Writer: Mike Bullock
Artists: Carlos Magno, Bob Pedroza(c)
Last issue, young Kit questioned his father's mercy when dealing with the tiger poachers. The Phantom proceeded to share with young Kit an adventure that occurred early in his career as the Ghost Who Walks.
While visiting his Aunt and Uncle, who raised him after his father's death, he discovered rapists, murderers and thieves--in other words pirates of the land, had infest the small town he grew to love. The line was crossed a long time ago, but it was slashed when the leader of the Skulls assaulted the Phantom's aunt and stole her necklace, which the Phantom gave to her for protection.
Unlike Batman, whose uniform is designed to strike terror in the hearts of men, the Phantom's guise is symbolic. His uniform represents the appearance of the legend. Every Phantom, regardless of gender, wears the same uniform. The uniform does not frighten criminals. The legend behind the costume instills fear.
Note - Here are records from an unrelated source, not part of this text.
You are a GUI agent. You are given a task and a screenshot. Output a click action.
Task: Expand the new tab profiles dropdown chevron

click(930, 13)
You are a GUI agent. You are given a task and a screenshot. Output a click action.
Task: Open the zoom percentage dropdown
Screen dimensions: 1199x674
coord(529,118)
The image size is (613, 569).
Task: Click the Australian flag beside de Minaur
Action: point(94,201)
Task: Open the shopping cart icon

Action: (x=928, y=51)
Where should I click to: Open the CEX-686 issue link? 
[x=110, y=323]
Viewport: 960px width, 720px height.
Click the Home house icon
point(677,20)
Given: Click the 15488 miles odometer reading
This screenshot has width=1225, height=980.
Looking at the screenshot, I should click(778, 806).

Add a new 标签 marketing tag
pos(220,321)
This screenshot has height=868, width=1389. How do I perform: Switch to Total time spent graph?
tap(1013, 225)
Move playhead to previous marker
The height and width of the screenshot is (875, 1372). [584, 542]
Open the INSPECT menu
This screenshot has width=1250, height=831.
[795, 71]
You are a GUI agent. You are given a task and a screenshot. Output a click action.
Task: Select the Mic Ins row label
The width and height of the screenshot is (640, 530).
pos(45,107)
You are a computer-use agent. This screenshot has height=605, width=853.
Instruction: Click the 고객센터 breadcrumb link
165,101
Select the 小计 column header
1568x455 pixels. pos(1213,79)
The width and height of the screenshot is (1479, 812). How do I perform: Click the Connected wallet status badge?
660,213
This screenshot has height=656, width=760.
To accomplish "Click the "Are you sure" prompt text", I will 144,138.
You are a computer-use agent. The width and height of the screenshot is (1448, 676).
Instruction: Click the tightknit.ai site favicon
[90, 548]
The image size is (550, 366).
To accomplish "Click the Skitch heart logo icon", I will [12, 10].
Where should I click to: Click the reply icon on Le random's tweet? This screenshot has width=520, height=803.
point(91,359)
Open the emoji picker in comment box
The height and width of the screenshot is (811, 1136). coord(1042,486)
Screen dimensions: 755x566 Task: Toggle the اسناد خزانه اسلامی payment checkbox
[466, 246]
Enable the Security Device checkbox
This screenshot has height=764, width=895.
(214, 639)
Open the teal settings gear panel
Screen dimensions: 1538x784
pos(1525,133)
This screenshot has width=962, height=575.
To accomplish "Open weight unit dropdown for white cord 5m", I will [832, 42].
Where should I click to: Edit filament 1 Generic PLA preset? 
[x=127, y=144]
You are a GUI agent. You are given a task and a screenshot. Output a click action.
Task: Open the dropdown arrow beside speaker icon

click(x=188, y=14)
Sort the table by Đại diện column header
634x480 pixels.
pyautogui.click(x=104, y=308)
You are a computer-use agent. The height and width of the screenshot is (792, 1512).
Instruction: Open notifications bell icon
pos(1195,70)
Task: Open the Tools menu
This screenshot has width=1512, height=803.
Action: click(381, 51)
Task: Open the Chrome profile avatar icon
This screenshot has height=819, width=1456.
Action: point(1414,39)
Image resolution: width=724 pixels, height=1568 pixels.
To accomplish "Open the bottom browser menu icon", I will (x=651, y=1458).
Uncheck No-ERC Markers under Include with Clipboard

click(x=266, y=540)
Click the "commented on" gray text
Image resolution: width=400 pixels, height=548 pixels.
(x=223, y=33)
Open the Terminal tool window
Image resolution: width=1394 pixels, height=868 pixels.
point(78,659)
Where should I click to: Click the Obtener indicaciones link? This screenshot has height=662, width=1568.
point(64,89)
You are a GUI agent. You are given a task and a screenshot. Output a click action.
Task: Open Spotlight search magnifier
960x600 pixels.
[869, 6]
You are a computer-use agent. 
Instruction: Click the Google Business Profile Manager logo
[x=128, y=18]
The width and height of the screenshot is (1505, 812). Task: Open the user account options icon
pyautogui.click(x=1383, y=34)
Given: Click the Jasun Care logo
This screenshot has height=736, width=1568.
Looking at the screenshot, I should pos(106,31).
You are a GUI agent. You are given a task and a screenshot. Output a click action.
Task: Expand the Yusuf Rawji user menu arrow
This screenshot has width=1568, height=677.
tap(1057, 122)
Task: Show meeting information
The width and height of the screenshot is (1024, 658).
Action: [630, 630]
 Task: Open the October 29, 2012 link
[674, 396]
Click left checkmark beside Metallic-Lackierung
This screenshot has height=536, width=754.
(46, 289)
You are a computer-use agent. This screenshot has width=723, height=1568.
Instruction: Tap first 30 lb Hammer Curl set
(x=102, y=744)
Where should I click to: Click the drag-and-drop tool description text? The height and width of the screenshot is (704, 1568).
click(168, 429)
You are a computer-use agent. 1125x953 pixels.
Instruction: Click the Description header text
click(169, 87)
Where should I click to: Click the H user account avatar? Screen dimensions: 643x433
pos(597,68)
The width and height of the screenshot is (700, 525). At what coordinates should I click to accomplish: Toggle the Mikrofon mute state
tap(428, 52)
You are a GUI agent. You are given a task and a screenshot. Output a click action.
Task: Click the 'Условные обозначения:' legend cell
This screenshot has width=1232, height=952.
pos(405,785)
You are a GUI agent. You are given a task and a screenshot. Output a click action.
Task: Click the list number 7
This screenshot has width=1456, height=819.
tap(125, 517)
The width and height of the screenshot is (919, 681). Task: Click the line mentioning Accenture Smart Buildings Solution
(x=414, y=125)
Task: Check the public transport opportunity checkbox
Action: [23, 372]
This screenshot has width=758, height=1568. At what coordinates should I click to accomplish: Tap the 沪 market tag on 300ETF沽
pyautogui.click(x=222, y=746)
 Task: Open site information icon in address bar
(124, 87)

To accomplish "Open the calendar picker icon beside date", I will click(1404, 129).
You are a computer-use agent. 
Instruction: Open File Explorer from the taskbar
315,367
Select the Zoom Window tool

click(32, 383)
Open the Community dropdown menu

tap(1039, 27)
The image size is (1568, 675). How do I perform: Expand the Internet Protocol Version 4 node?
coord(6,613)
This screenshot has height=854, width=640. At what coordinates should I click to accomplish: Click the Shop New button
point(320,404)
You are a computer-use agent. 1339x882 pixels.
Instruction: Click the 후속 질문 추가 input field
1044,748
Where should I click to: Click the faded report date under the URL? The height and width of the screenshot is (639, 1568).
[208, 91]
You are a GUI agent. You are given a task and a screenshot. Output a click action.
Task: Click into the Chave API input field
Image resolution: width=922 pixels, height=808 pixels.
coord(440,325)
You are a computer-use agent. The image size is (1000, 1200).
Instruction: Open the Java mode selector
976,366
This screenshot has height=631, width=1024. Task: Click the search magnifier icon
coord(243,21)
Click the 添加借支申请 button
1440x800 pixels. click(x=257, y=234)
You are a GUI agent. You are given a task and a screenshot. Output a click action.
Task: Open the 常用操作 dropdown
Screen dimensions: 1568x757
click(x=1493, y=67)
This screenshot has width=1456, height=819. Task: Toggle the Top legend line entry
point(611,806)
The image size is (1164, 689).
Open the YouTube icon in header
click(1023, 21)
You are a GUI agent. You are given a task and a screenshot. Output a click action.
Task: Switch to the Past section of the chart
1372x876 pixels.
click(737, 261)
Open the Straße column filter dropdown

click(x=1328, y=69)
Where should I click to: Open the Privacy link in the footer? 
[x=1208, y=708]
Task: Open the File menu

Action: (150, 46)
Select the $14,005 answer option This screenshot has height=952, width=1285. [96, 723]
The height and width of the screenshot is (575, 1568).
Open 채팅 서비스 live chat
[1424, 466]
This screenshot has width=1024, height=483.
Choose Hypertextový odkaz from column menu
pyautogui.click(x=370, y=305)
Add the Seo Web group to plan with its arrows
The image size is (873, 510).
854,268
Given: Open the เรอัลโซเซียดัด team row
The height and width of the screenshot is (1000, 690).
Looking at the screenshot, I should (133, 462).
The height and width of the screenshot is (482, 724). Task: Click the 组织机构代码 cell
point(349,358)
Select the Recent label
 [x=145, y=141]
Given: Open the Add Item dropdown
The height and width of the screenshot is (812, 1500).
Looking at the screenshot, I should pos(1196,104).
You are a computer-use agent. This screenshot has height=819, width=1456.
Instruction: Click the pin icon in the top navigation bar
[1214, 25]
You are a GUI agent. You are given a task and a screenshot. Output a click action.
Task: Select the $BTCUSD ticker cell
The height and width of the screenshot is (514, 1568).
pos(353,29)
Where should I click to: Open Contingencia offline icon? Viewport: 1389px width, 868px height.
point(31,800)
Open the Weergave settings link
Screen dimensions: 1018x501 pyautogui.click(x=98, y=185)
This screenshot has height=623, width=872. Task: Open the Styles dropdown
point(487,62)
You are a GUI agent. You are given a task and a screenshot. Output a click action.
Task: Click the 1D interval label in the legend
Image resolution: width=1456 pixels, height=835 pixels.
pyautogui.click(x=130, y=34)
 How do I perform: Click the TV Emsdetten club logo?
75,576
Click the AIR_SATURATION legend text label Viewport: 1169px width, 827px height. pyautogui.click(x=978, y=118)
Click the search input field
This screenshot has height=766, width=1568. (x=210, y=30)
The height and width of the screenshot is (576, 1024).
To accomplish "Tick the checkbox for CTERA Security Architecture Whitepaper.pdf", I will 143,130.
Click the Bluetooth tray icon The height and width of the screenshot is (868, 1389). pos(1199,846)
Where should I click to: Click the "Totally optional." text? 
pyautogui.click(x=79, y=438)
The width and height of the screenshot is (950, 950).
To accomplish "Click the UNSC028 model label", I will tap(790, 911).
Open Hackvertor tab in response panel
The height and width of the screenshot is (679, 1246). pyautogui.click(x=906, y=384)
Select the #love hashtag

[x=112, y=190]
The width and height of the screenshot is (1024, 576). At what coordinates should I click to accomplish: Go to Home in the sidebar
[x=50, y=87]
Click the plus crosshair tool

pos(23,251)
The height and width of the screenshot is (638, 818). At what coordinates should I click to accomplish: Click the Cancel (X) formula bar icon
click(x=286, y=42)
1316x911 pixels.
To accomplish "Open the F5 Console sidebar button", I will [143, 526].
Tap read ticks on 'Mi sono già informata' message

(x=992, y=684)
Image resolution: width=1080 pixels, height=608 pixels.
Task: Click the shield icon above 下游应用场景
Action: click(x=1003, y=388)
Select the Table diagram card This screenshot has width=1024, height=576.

Bullock shows that the Skulls do not know the Phantom. Therefore, they do are not afraid of the Ghost Who Walks. They call him "a ballet dancer" and refer to him as "Baryshnikov," and thanks to Magno's athletic renditions of the Phantom, it's easy to see the allusions.
The criminals essentially do not take the Phantom or his union suit seriously. Even if for some reason a criminal never heard of Batman, they would fear a giant bat with glowing eyes swooping down upon them. Criminals may laugh at Superman, until their bullets bounce off his chest. The Phantom must teach these criminals who he is. He repeats the lesson "I am the Ghost Who Walks." He doesn't make an impression until he takes the leader of the Skull's life. By taking I don't mean he kills the man. He instead spares him. He owns him.
This issue of the Phantom shows how the current incarnation became the Ghost Who Walks. By teaching this lesson to criminals, Kit learns the significance of his legend and his oaths.